How to complete this task:
Once you reach the line containing "The image size is (611, 499)." in the data below, restate each line word for word up to and including the one containing "Click Więcej button".

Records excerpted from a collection
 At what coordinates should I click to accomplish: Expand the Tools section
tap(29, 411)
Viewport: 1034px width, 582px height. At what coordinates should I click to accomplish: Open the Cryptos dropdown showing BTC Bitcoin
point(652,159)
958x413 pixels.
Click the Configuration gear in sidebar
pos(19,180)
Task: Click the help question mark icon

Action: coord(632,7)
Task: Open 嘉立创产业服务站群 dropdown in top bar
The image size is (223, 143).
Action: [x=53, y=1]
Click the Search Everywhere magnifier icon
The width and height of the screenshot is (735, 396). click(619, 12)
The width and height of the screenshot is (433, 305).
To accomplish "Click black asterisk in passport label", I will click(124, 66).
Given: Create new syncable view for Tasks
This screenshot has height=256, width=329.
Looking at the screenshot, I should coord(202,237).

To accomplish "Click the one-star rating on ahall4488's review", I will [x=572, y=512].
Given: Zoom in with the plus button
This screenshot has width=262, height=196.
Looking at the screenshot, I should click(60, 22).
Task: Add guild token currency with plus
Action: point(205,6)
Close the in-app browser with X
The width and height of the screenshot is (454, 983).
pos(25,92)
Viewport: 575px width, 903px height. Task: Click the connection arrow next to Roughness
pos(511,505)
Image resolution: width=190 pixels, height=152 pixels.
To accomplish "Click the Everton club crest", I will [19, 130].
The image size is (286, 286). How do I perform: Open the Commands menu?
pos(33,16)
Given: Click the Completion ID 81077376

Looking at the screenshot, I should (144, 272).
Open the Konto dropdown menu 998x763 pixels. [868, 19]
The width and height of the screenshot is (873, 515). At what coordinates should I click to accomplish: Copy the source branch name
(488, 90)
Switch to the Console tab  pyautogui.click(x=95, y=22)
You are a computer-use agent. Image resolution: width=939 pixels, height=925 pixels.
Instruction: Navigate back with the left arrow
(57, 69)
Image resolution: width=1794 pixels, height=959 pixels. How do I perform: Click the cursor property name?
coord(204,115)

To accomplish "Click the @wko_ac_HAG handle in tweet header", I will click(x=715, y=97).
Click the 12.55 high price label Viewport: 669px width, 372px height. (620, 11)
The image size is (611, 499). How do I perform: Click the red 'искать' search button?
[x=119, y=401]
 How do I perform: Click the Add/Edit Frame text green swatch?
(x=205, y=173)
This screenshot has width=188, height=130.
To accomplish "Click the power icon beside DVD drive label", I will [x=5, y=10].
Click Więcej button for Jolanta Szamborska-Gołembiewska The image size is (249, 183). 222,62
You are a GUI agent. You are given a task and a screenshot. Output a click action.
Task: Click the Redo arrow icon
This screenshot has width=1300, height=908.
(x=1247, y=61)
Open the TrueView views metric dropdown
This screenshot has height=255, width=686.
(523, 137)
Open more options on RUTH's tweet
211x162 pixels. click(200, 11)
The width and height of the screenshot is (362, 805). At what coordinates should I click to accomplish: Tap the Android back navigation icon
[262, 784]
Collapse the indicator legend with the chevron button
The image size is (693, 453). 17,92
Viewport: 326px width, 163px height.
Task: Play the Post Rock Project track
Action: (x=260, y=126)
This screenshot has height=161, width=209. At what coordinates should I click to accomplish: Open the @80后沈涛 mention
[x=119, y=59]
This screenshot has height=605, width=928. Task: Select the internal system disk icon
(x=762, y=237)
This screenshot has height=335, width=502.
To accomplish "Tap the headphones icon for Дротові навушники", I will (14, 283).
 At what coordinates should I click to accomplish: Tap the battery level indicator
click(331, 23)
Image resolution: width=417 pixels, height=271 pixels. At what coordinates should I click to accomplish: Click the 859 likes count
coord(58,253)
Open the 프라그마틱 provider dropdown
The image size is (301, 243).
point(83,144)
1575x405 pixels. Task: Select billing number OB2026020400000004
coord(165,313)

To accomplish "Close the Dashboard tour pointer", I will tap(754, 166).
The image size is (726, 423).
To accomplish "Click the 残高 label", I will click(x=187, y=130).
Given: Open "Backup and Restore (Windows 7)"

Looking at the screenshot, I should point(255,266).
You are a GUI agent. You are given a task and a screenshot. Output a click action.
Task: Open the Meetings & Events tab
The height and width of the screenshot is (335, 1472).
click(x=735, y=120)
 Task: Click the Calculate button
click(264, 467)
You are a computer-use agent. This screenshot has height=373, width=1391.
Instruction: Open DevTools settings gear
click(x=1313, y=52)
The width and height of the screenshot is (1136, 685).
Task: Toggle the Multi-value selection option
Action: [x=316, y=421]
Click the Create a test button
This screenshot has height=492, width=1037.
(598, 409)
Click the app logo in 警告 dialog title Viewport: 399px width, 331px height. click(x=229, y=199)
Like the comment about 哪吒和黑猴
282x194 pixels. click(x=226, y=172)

Response to the exercise:
The image size is (611, 499). How do I perform: Click the red 'искать' search button?
[x=119, y=401]
 How do I perform: Click the Add/Edit Frame text green swatch?
(x=205, y=173)
This screenshot has width=188, height=130.
To accomplish "Click the power icon beside DVD drive label", I will [x=5, y=10].
Click Więcej button for Jolanta Szamborska-Gołembiewska The image size is (249, 183). 222,62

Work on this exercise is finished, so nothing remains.